Da die Vorhaltepauschale nur bei genau definierten Patienten­gruppen berechnungsfähig ist, wird die bisherige Versicherten­pauschale für alle übrigen Patienten­gruppen unverändert erhalten bleiben, während es die Chroniker­pauschalen nur noch als festen Bestandteil der Versorgungs­pauschale gibt.

Aufpassen muss man bei der neu einzuführenden Vorhalte­pauschale. Offen­sichtlich rechnet das Bundes­gesundheits­ministerium (BMG) angesichts der dort festgelegten hohen Zugangs­voraus­setzungen bereits vorab mit Einsparungen. Bei möglicher­weise freiwerdenden Finanz­mitteln durch eine verminderte Abrechnung der Vorhalte­pauschale im Vergleich zu der bisher erfolgten Abrechnung der GOP 03040 aufgrund der Nicht-Erfüllung der vorgegebenen Kriterien soll der Bewertungs­ausschuss (BA) nämlich für das Folgejahr Zuschläge auf besonders förderungs­würdige Leistungen beschließen, wie beispielsweise Haus- und Pflege­heim­besuche oder die Vergütung des zusätz­lichen Aufwandes für die Durch­führung von Samstags­sprech­stunden. Diese Zuschläge sollen wiederum aber auch nur Praxen erhalten, bei denen die zuvor genannten Kriterien auch erfüllt werden. Auch hier soll eine stufen­weise Abrechen­barkeit möglich sein. Da im Umkehr­schluss auf diesem Weg erbrachte Leistungen erst etwa ein Jahr später vergütet werden, schwindet der Liquiditäts­vorteil durch die Vorabzahlung der Versorgungs­pauschale wieder.

Praxistipp

Hausärztinnen und Hausärzte, die aus diesem Teil der Honorarreform ohne Honorarverlust und mit einem Honorar­gewinn herauskommen wollen, müssen ggf. die bisherige Form ihrer Praxis­führung völlig umgestalten.
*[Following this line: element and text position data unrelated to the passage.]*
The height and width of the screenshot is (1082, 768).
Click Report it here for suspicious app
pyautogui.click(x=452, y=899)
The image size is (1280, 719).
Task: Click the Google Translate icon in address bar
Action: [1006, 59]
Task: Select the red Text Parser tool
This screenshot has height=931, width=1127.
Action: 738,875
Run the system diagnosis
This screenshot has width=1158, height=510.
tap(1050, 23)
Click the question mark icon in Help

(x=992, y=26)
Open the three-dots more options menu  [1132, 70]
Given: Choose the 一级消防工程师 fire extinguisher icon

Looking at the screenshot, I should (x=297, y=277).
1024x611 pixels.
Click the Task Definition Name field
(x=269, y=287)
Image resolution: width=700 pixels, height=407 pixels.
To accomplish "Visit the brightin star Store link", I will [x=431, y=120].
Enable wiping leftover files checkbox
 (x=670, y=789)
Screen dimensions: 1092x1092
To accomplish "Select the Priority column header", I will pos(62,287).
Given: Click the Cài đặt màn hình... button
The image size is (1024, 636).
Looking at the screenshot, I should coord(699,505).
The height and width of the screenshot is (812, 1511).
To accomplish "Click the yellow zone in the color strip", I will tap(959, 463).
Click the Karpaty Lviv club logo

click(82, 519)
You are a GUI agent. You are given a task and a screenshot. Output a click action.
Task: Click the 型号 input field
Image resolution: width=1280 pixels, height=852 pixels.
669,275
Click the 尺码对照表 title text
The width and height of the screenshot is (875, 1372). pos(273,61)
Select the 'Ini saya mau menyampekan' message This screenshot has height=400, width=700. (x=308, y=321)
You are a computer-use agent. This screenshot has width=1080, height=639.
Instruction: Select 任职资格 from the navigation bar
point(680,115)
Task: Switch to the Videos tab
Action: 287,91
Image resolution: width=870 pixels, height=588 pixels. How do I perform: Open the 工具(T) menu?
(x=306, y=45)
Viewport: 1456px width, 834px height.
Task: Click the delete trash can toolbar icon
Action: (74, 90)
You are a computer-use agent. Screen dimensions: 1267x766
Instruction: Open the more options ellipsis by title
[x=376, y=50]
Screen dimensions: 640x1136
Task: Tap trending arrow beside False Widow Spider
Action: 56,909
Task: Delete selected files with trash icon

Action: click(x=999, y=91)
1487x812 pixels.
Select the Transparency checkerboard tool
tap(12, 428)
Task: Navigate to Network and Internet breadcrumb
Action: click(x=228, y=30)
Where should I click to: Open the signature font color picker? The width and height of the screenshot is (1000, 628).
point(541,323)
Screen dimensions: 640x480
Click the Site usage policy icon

Chronisch kranken Patientinnen und Patienten muss beigebracht werden, dass sie möglichst nur noch 1-mal innerhalb von vier Quartalen die Praxis aufsuchen sollen, wenn kein akuter Vorstellungs­grund besteht. Damit man nicht die Kontrolle über diese Patientinnen und Patienten verliert, sollten solche Wieder­vorstellungen in Einklang mit den bisher üblichen Kontroll­abständen bei den DMP erfolgen.

Das freiwerdende Zeitbudget sollte zur Behandlung von Akut­erkrankungen eingesetzt werden, bei denen der Einsatz entbudgetierter Einzel­leistungen möglich ist.

Dr. med. Gerd W. Zimmermann ist Facharzt für Allgemeinmedizin und seit vielen Jahren als Referent sowie Autor zum Thema Leistungsabrechnung nach EBM und GOÄ tätig.